Today in History

November 14, 1889: Pioneering female journalist Nellie Bly (aka Elizabeth Cochrane) begins a successful attempt to travel around the world in less than 80 days. She completes the trip in 72 days.

November 14, 1972: The Jones Industrial Average closed above the 1,000 level for the first time.

November 15, 1968: The Cleveland Transit System becomes the first transit system in the western hemisphere to provide direct rapid transit service from a city’s downtown to its major airport.

A popular bumper sticker in the city at the time: MUCK FODELL.

November 16, 1938: LSD is first synthesized by Albert Hofmann from ergotamine at the Sandoz Laboratories in Basel.

November 17, 1968: Viewers of the Raiders–Jets football game are denied the opportunity to watch its exciting finish when NBC broadcasts the movie Heidi instead, prompting changes to sports broadcasting in the U.S.

November 18, 2003: The Massachusetts Supreme Judicial Court rules 4–3 in Goodridge v. Department of Public Health that the state’s ban on same-sex marriage is unconstitutional, and gives the state legislature 180 days to change the law, making Massachusetts the first state in the United States to grant marriage rights to same-sex couples.

November 19, 1998: The U.S. House of Representatives Judiciary Committee begins impeachment hearings against President Bill Clinton.

November 20, 1947: Princess Elizabeth marries Lieutenant Philip Mountbatten, who becomes the Duke of Edinburgh, at Westminster Abbey in London.

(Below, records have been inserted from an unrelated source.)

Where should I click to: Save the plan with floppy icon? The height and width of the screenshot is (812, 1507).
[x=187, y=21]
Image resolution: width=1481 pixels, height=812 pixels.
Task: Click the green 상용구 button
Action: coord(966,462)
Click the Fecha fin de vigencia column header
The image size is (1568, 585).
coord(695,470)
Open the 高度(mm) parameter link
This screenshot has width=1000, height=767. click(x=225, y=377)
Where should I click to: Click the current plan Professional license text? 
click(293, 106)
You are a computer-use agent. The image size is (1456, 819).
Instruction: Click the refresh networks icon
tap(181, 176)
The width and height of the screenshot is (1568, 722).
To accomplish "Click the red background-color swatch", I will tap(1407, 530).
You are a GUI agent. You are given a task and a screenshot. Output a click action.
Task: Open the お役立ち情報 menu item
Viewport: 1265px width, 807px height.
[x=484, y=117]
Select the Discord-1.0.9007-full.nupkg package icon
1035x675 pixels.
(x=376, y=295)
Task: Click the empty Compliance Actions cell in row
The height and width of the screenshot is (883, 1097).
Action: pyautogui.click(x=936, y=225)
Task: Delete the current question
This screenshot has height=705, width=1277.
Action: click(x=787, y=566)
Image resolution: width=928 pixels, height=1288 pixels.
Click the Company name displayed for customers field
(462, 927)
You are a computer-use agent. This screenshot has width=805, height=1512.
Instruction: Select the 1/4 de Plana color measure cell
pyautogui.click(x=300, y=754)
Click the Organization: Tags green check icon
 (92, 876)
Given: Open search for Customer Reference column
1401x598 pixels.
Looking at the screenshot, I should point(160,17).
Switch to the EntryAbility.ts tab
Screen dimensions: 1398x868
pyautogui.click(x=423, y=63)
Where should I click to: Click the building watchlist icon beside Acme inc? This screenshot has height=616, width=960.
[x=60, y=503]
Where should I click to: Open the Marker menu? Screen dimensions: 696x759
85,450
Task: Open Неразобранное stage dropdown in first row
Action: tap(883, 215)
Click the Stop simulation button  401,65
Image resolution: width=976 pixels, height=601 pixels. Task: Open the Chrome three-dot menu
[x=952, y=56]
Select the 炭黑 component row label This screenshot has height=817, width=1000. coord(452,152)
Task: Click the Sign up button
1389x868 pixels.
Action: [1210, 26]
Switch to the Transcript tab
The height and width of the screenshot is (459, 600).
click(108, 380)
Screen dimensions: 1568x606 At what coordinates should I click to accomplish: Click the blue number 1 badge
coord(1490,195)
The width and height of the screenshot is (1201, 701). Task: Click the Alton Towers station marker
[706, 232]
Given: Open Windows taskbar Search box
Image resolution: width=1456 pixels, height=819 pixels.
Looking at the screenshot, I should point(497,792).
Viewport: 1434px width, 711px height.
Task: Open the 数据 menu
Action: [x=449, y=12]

… post to break the streak…

November 20, 1968: The Farmington Mine Disaster. 78 miners are killed in West Virginia.

November 21, 1877: Thomas Edison announces his invention of the phonograph.

November 21, 1980: 87 are killed and hundreds are injured in the Las Vegas MGM Grand hotel fire.

November 22, 1987: Two Chicago television stations are hijacked by an unknown pirate dressed as Max Headroom.

November 23, 1924: Edwin Hubble’s discovery, that the Andromeda “nebula” is actually another island galaxy far outside of our own Milky Way, is first published in The New York Times.

November 24, 1859: Charles Darwin publishes On the Origin of Species.

November 25, 1963: The body of President John F. Kennedy was laid to rest at Arlington National Cemetery; his widow, Jacqueline, lighted an eternal flame at the gravesite.

November 25, 1915: Albert Einstein presents the field equations of general relativity to the Prussian Academy of Sciences.

November 26, 1778: In the Hawaiian Islands, Captain James Cook becomes the first European to visit Maui.

November 27, 1978: San Francisco Mayor George Moscone and City Supervisor Harvey Milk, a gay-rights activist, were shot to death inside City Hall by former supervisor Dan White. (White served five years for manslaughter; he took his own life in October 1985).